This project has been an exercise in writing modular CSS, which I love, when working in a team. Having been a solo front-end developer for quite some time, this was a new challenge to me. When you want your CSS to be reusable, how do you have several people working in git branches on different pages without writing completely separate styles?
Surprise: it’s not really about how we write CSS, it’s about the process.
Communication
Communication is the biggest piece of making this work. As we work throughout the day, we talk about the styles we’re writing and where they might be used across the application, so the other person knows how work in progress could impact the parts of the application they’re focused on.
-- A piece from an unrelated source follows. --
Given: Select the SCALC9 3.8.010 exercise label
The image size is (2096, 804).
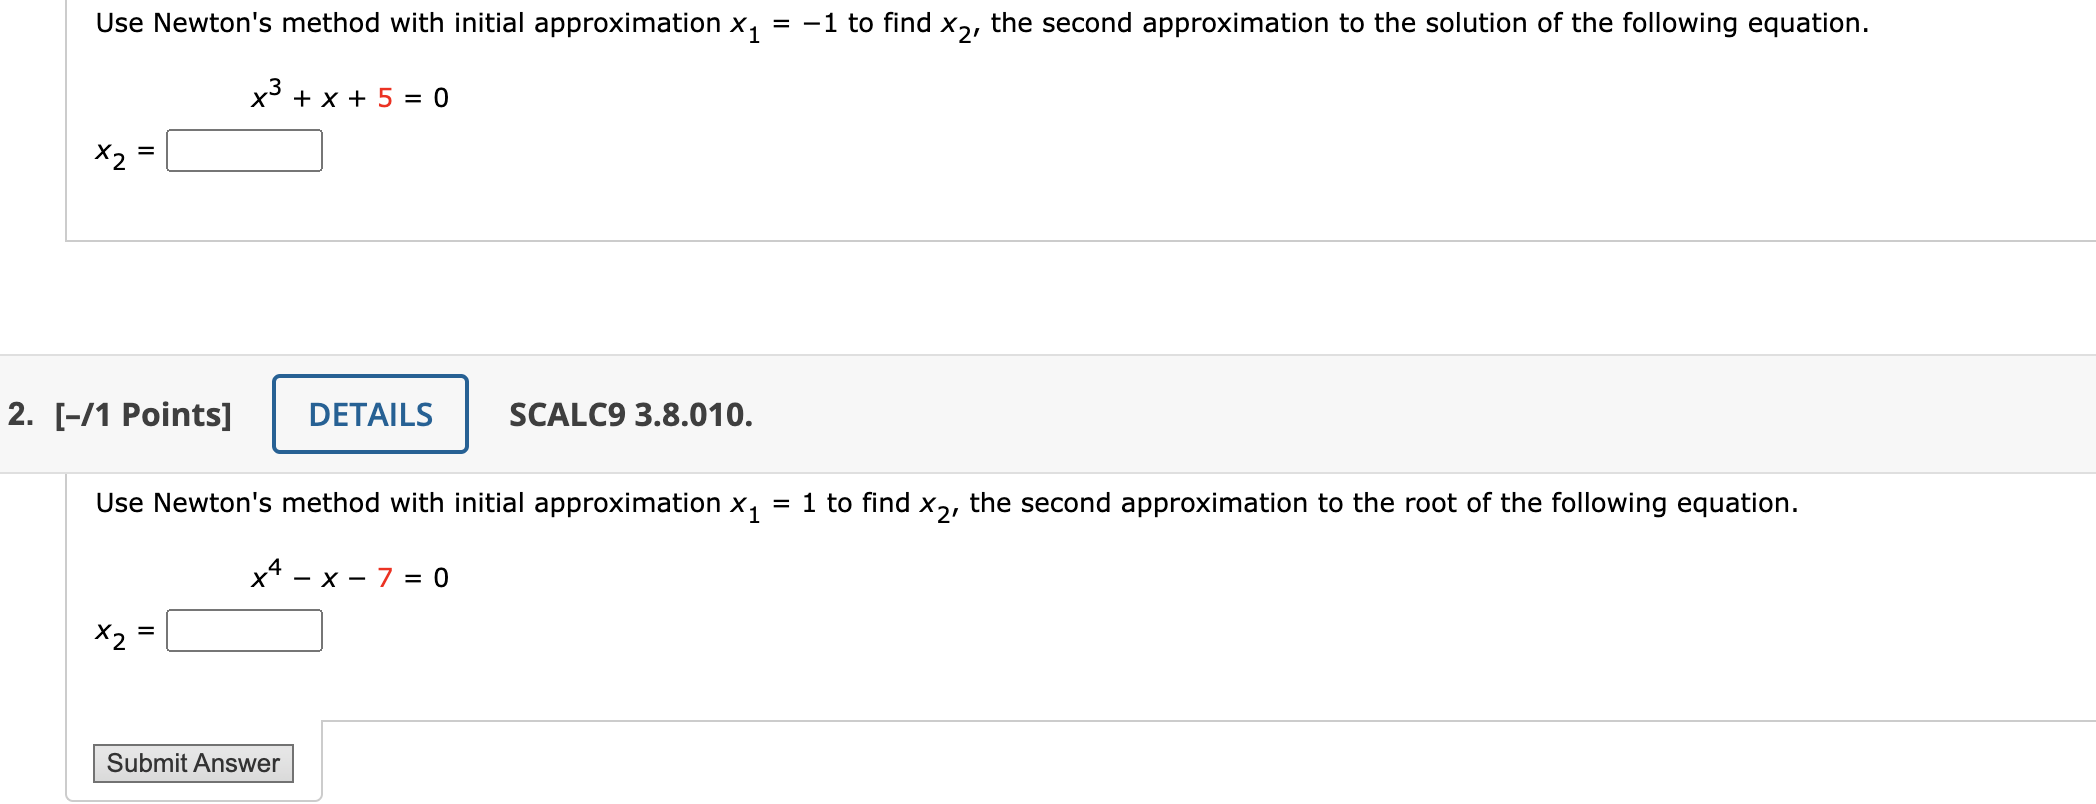Looking at the screenshot, I should (629, 414).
For example, if I change a wrapper to meet the new design spec and want to be consistent across the entire application, I mention that it’s been changed, what’s changed about it, and the branch where I’ve done this. When my coworker normalizes buttons in one branch, they let everyone know that this will be taken care of for the whole team when that branch gets merged into the master branch.
Code review
I’ve worked on teams that did code reviews, but my current team didn’t always do them as we worked. As the team grew, we decided to incorporate code reviews into our process. The best part of a code review is learning from each other. Maybe the way I’ve done a layout works, but could it be better? Are there styles I’m not familiar with that would make it better?
When we review code, we discuss our modules to ensure everyone agrees they’re going to be the best way to move forward. When talking through how to use SVGs in our code, for instance, we discuss when it’s appropriate to use them as background images as opposed to images, or inlining them by putting the SVG code right into the template.
Documentation
Finally, we came up with what’s important to our team when writing CSS and we documented that. We use the ideas from Jonathan Snook’s SMACSS to guide us, along with explaining features of Sass we want to stay away from (such as nesting), so the entire team has an easy reference.
By making this explicit, we can refer back to it for reminders as we review code. In the near future, we also hope to build a style guide to further document our work. That way, we’ll have documented how we want the code written, and we’ll have a more visual documentation of the styles we’re using to retain consistency as we continue working on the application.
As a team grows there are always bumps along the way, but it’s been a great challenge to start documenting our process, thinking about how we write CSS in a more formal way, and reviewing it together to make sure we’re all on the same page. For me, the challenge of going from being the only person writing everything, to adding new team members and working together, has been fantastic.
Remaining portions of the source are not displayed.